The task -> Begin at the line below that has "The height and width of the screenshot is (459, 735)." and stop after the line that has "Screen dimensions: 997x551". Please restate only those lines, word for word.
··· Data for analysis
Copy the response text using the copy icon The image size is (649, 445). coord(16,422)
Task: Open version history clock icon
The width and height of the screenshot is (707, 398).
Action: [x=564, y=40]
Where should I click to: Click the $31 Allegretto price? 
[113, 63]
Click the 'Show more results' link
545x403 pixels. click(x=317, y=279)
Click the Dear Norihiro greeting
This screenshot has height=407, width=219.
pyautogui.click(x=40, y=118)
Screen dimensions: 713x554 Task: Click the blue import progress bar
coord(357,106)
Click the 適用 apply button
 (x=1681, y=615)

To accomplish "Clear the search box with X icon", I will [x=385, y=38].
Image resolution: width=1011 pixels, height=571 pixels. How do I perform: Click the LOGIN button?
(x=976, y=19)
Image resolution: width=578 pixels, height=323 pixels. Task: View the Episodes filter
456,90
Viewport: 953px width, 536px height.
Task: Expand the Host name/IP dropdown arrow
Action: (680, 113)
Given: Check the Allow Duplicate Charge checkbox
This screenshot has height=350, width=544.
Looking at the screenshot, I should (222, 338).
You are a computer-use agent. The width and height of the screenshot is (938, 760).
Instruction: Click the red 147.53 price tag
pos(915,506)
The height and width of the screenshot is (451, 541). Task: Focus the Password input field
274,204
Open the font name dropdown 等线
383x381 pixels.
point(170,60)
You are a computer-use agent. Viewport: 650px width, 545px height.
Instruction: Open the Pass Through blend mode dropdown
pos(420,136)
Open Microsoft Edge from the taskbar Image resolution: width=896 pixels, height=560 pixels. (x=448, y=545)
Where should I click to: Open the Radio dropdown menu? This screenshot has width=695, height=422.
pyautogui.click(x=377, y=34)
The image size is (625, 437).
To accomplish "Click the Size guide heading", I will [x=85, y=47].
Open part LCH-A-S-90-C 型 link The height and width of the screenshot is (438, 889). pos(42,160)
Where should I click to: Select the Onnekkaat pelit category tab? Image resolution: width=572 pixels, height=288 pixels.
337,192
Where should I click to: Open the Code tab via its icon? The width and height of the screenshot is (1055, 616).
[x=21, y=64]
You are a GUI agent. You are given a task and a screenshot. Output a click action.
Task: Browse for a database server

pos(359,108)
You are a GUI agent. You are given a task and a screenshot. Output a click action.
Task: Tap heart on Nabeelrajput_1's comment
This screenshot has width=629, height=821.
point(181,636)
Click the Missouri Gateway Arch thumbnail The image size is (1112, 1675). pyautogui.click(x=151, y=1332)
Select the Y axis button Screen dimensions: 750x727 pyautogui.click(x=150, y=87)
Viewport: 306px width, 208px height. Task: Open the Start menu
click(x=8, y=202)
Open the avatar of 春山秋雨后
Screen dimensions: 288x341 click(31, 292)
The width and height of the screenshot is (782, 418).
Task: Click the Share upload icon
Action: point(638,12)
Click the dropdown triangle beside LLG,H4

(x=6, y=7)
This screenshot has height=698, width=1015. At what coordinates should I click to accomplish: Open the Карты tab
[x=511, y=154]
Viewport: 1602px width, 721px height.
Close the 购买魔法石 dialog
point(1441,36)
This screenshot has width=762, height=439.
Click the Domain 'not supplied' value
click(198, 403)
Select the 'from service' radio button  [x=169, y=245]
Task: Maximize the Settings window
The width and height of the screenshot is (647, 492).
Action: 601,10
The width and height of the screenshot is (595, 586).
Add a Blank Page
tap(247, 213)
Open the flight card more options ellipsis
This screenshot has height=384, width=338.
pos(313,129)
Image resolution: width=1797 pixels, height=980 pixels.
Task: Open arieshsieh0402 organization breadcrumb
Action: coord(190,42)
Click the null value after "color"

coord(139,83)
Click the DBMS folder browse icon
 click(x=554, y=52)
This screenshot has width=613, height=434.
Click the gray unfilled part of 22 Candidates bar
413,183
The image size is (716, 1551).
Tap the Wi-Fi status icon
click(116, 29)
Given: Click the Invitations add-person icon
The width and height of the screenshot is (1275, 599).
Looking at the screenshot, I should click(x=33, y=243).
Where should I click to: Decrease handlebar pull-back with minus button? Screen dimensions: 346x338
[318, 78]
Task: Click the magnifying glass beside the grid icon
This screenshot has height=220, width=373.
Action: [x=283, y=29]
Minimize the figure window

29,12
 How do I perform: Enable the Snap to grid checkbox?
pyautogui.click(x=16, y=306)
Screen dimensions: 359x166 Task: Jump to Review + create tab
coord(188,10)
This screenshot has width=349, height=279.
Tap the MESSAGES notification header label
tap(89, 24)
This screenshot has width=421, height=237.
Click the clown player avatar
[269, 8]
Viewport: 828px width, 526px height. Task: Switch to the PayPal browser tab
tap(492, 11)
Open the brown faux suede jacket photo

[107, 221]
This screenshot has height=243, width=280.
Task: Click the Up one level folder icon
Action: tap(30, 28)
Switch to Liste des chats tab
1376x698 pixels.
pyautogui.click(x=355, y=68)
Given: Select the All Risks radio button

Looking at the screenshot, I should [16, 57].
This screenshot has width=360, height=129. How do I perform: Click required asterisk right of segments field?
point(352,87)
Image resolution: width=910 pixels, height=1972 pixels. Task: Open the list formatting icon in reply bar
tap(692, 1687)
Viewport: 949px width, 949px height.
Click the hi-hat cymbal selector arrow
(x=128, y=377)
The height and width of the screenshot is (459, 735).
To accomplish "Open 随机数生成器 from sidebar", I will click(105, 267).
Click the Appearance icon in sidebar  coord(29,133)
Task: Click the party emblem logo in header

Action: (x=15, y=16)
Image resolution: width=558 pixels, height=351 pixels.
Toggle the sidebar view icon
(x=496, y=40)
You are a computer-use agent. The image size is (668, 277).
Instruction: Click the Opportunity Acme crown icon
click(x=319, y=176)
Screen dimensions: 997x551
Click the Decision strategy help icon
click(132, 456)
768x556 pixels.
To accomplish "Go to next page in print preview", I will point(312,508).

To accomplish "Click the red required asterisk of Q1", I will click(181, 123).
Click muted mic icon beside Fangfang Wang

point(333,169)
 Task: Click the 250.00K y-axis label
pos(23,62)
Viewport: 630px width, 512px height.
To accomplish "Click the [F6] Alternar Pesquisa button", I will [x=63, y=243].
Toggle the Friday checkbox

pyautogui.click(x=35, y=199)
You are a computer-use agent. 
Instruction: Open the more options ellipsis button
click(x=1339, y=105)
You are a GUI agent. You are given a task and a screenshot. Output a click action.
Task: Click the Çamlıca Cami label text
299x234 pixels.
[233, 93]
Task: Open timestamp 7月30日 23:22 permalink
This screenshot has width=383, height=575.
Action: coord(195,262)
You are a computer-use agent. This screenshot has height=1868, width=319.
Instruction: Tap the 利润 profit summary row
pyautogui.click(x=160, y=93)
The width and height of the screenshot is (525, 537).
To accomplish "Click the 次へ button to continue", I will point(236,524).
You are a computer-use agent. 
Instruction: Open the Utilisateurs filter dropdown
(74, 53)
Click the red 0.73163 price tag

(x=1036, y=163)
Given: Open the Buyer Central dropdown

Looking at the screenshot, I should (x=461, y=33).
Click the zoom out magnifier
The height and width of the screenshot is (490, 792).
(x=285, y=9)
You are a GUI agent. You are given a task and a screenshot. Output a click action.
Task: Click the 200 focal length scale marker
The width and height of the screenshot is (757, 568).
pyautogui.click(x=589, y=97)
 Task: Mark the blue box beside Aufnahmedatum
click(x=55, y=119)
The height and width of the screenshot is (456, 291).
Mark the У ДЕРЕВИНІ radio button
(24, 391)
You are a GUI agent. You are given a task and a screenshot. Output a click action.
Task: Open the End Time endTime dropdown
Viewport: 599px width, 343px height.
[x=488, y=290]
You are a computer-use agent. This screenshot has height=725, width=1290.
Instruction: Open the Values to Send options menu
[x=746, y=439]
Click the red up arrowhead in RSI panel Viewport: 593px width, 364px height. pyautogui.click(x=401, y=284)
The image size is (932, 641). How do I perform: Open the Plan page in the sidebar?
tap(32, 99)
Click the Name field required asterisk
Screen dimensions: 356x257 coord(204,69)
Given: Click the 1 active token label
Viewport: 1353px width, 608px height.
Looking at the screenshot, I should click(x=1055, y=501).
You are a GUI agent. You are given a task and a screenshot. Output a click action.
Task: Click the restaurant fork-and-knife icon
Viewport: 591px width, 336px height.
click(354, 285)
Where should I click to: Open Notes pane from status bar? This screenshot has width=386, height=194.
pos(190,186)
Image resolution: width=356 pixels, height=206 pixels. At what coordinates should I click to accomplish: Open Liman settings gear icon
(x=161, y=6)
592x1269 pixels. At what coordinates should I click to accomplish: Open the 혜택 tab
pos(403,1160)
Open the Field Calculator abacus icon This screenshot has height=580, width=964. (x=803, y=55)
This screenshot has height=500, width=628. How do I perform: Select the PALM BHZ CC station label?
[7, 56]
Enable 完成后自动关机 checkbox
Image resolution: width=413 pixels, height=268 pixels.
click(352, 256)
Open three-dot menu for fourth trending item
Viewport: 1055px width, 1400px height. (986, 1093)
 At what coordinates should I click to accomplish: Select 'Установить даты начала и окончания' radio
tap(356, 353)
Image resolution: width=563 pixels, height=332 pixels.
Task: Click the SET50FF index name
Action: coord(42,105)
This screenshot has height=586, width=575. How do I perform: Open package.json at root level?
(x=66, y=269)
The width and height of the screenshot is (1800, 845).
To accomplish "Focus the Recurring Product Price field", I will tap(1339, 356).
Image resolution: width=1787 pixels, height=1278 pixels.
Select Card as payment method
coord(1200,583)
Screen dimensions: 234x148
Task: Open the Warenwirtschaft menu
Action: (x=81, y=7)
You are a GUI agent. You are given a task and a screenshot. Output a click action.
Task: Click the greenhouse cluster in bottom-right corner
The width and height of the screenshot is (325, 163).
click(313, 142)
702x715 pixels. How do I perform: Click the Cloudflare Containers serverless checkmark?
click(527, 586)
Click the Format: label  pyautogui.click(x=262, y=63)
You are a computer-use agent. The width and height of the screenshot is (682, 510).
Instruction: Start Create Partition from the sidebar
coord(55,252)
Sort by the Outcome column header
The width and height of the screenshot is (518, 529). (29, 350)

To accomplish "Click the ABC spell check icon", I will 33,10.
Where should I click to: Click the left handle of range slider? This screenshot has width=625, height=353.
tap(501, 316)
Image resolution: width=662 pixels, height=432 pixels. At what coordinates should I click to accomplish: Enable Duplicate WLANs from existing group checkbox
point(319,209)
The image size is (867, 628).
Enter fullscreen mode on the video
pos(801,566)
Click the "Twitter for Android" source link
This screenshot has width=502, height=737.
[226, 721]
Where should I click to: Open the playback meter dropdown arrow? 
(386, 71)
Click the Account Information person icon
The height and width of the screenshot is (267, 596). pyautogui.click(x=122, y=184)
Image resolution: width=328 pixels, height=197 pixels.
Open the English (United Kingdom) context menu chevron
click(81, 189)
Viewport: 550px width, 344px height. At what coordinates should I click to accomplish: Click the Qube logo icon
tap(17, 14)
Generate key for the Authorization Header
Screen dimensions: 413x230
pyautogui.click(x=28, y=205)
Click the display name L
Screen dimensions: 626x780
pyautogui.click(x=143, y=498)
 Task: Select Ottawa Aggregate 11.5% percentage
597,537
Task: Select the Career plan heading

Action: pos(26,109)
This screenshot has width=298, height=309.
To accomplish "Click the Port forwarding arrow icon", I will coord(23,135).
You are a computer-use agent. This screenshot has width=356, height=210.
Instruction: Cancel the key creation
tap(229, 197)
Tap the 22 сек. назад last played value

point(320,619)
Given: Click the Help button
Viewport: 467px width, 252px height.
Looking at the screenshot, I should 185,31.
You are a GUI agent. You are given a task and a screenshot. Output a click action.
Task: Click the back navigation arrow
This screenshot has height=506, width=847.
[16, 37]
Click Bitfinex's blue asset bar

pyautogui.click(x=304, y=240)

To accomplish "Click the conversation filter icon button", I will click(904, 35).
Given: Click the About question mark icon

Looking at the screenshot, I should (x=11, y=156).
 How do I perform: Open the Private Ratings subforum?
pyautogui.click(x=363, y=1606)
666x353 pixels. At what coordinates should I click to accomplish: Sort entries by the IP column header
······
Solution for this task ->
The height and width of the screenshot is (459, 735).
To accomplish "Open 随机数生成器 from sidebar", I will click(105, 267).
Click the Appearance icon in sidebar  coord(29,133)
Task: Click the party emblem logo in header

Action: (x=15, y=16)
Image resolution: width=558 pixels, height=351 pixels.
Toggle the sidebar view icon
(x=496, y=40)
You are a computer-use agent. The image size is (668, 277).
Instruction: Click the Opportunity Acme crown icon
click(x=319, y=176)
Screen dimensions: 997x551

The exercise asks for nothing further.